Las mascotas y sus amos retroalimentan su felicidad mirándose a los ojos, un fenómeno que dispara la producción de la hormona del afecto en los cerebros de ambos
El amor hacia el perro es voluntario, nadie lo fuerza [...]. Y lo principal: ninguna persona puede otorgarle a otra el don del idilio. Eso sólo lo sabe hacer el animal [...]. El amor entre un hombre y un perro es un idilio. En él no hay conflictos, no hay escenas desgarradoras, no hay evolución", escribía Milan Kundera en La insoportable levedad del ser. En la novela, la protagonista, Teresa, llega a pensar que el amor que siente por su perra Karenin es mucho mejor que el que siente por su marido.
Este sentimiento se repite en un sinfín de obras artísticas y se condensa en una frase, “Cuánto más conozco a las personas, más quiero a mi perro”, que ha sido atribuida a decenas de autores, aunque posiblemente podría ser firmada por decenas de millones. Hoy, un equipo de científicos ilumina este proceso de enamoramiento entre los perros y sus dueños: retroalimentan su felicidad mirándose a los ojos.

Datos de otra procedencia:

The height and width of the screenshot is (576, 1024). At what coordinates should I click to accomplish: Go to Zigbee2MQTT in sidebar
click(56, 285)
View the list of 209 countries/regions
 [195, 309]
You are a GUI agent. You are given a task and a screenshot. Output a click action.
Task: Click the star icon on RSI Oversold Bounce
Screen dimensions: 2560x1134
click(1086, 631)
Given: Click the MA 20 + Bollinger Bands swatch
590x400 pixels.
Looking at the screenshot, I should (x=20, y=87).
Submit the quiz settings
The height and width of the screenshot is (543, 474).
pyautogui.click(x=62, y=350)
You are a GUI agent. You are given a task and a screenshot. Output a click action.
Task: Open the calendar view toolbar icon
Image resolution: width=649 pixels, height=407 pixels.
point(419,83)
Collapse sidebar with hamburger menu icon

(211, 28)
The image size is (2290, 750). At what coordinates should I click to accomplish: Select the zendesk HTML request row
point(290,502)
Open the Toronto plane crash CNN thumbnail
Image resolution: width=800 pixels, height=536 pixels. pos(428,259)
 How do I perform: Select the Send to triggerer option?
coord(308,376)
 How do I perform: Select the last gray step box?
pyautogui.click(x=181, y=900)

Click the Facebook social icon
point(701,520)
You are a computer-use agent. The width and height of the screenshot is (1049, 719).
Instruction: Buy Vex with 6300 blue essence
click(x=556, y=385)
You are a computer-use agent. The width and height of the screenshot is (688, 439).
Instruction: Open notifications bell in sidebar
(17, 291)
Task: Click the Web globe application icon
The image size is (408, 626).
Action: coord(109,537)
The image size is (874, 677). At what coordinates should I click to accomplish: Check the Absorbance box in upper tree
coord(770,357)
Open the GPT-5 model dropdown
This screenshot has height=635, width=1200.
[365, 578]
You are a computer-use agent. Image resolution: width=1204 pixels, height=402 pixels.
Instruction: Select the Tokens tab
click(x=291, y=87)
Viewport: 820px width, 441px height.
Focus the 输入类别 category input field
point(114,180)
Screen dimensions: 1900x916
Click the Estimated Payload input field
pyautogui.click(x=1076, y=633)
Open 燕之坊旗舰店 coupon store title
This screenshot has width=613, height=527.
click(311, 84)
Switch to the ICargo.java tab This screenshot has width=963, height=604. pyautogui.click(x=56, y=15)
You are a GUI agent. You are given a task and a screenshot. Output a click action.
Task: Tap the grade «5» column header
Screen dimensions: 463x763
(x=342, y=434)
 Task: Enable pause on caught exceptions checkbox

Los investigadores, encabezados por el veterinario japonés Takefumi Kikusui, metieron a 30 perros con sus dueños en una misma habitación, durante 30 minutos, y observaron lo que ocurría: miradas, caricias, voces mimosas. Y, antes y después del experimento, midieron la cantidad de la llamada hormona del amor, la oxitocina, en la orina tanto de las mascotas como de los amos.
Las conclusiones de Kikusui, de la Universidad de Azabu (Japón), son sorprendentes: cuanto más se miraban a los ojos los perros y sus dueños, más oxitocina producían sus cerebros. A continuación repitieron el experimento con lobos criados a biberón. La hormona, ingrediente químico fundamental del cariño que sentimos en nuestro cerebro, no aumentaba.
El equipo de científicos fue todavía más allá. En un tercer experimento, rociaron oxitocina en el hocico de algunos perros y los volvieron a meter en una habitación con su dueño y dos personas desconocidas. En los vídeos, puede verse cómo algunas mascotas se quedaban congeladas mirando a los ojos de sus dueños, que a su vez producían más oxitocina, en una cantidad correlacionada con la de sus animales.
“Estos resultados respaldan la existencia de un bucle de oxitocina que se autoperpetúa en la relación entre humanos y perros, de una manera similar a como ocurre con una madre humana y su hijo”, sostiene el equipo de Kikusui, que publica sus conclusiones en la portada de la prestigiosa revista científica Science. Durante el proceso de domesticación, a lo largo de miles de años, los perros habrían evolucionado para imitar un comportamiento, la mirada de los niños, que provocaba recompensas y mimos. “El alma que hablar puede con los ojos también puede besar con la mirada”, recitaba el poeta Gustavo Adolfo Bécquer. Kikusui dice lo mismo, pero de los perros y sus dueños.
Las implicaciones del estudio son importantes desde el punto de vista médico. Los resultados apoyan las terapias con perros para personas con autismo o trastorno de estrés postraumático, dos patologías en las que, de hecho, se está empleando la oxitocina como tratamiento experimental.
El trabajo de Kikusui, sin embargo, tiene puntos débiles. Los perros rociados con oxitocina que se quedaban congelados mirando a sus dueños eran todos hembras. Un estudio similar en humanos, llevado a cabo en 2012 con 35 padres y sus hijos de cinco meses en Israel, no halló estas diferencias por género. Los adultos eran rociados con oxitocina y la hormona del amor subía en paralelo en los niños, fueran chicos o chicas. “Es fascinante ver que la oxitocina se disparó sólo entre los propietarios de las perras”, opina el principal autor de aquel estudio, el médico Omri Weisman, de la Universidad de Yale (EE UU).
Para el equipo de Kikusui, es posible que las perras sean más sensibles a la administración intranasal de oxitocina o, incluso, que la hormona aplicada artificialmente a los machos desencadenara un mecanismo de agresividad ante la presencia de extraños.